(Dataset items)
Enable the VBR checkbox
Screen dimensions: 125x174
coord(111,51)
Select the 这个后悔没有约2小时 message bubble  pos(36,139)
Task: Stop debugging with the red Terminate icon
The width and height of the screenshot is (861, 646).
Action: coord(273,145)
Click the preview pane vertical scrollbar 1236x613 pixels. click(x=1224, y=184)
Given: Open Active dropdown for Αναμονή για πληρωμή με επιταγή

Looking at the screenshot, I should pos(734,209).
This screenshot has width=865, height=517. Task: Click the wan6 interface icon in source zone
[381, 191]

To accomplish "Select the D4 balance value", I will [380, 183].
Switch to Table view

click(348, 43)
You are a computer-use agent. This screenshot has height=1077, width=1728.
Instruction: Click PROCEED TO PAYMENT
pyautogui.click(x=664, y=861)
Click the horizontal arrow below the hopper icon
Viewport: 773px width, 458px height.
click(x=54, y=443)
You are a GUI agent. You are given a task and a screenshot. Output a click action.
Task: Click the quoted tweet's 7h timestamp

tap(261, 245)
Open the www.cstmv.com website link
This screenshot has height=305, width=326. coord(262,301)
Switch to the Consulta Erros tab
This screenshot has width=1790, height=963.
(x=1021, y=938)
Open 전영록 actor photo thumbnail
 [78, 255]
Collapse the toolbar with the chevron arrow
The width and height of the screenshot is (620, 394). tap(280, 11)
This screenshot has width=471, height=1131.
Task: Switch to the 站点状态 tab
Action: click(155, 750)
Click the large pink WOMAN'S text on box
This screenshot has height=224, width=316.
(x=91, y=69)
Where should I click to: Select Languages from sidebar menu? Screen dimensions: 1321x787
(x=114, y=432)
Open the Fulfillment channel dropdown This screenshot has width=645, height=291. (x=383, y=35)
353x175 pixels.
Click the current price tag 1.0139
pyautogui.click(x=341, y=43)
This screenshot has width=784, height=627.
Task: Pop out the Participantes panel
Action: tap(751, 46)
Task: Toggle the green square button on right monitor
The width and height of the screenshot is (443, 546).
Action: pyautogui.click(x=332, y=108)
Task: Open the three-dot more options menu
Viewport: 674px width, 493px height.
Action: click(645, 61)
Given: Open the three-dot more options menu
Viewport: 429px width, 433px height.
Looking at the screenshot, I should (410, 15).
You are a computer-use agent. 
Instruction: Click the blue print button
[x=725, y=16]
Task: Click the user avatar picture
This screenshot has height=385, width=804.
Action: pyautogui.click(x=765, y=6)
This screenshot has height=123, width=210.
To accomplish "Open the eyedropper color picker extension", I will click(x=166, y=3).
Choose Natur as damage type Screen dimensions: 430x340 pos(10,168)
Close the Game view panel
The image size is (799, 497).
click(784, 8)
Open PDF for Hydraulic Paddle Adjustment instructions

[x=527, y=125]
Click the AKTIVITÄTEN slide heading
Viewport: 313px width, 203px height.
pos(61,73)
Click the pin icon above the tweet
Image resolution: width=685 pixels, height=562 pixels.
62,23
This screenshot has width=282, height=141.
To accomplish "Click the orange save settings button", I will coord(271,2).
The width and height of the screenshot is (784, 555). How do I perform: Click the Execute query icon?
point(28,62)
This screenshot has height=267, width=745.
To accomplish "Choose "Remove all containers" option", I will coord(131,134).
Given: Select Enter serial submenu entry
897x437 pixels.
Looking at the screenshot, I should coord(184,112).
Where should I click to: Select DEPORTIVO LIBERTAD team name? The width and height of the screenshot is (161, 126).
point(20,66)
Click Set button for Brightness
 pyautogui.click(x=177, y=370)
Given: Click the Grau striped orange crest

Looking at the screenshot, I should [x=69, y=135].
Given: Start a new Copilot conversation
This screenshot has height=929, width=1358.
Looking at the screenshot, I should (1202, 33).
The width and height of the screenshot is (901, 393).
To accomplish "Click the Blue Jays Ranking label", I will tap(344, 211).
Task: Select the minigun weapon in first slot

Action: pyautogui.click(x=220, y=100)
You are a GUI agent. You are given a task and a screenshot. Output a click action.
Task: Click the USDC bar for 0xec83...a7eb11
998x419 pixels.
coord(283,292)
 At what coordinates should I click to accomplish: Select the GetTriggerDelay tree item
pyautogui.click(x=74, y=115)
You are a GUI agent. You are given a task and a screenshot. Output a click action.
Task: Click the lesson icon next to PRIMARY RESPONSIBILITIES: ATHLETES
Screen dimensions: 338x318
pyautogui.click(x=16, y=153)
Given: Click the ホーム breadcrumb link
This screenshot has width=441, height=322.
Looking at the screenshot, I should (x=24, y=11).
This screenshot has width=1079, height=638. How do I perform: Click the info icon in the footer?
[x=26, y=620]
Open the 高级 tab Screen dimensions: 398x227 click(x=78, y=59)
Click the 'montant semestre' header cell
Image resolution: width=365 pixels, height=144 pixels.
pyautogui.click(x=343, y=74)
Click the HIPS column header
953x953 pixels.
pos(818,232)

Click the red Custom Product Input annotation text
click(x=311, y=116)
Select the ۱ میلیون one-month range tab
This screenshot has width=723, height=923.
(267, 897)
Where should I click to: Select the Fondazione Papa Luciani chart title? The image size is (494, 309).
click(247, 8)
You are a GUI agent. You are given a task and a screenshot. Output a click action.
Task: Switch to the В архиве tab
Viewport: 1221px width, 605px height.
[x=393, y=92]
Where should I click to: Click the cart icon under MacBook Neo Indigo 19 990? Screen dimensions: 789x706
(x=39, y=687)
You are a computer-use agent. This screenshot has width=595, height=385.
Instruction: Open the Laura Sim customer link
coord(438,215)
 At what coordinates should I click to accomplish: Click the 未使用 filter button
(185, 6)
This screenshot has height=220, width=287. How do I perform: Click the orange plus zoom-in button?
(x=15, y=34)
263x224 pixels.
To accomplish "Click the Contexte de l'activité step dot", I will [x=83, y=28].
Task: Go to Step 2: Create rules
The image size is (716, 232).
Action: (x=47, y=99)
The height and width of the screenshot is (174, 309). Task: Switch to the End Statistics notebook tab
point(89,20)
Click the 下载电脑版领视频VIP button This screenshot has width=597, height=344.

▸ **Work to be completed**:
Please find every line in the records above that holds the word "computer" and copy it.

▸ **Task solution**:
You are a computer-use agent. This screenshot has height=1077, width=1728.
You are a computer-use agent. 
You are a computer-use agent. This screenshot has width=595, height=385.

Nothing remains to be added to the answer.